- **Assignment**: Print each line exactly, beginning with the one where "Instruction: Click the" appears and ending at the last line below.

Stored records
^^^^^^^^
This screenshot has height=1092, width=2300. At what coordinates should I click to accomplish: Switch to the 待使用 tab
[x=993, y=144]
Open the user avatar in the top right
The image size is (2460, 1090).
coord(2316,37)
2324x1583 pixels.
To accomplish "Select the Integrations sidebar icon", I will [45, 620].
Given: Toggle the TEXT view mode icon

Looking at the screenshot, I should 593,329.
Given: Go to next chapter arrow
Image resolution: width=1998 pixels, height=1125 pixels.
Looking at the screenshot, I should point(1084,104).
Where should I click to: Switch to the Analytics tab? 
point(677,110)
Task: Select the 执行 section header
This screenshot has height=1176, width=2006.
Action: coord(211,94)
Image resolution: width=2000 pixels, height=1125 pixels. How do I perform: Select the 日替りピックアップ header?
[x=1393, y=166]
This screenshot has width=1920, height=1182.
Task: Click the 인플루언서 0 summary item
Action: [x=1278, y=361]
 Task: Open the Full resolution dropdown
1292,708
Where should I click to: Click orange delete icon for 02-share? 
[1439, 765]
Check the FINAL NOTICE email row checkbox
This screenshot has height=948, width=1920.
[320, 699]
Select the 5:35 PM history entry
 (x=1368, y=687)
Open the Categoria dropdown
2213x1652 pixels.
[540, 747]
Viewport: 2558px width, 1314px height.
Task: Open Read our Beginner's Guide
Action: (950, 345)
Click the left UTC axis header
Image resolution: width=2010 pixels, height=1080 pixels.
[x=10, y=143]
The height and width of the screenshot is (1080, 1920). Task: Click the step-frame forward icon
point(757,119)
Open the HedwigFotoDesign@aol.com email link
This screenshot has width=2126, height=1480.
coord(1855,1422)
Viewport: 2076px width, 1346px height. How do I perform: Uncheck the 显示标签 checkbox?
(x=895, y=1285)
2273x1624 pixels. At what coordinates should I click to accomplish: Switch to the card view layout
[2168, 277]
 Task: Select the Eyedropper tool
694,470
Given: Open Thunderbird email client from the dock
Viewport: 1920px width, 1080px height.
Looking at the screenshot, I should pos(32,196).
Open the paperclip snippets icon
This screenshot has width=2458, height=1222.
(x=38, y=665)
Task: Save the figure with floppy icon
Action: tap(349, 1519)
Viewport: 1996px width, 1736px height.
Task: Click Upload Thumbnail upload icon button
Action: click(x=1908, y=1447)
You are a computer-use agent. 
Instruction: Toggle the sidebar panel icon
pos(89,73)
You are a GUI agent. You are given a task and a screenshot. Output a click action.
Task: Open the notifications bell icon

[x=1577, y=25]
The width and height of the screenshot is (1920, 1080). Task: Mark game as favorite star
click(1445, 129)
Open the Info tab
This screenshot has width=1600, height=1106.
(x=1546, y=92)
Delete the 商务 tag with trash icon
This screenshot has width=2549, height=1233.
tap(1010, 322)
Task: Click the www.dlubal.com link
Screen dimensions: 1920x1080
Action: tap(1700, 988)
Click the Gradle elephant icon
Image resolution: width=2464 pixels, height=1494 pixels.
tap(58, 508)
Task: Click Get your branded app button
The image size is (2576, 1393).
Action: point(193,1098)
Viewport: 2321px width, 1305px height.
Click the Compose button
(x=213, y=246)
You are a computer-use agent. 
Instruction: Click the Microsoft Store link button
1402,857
^^^^^^^^
- **Answer for the task**:
Instruction: Click the Microsoft Store link button
1402,857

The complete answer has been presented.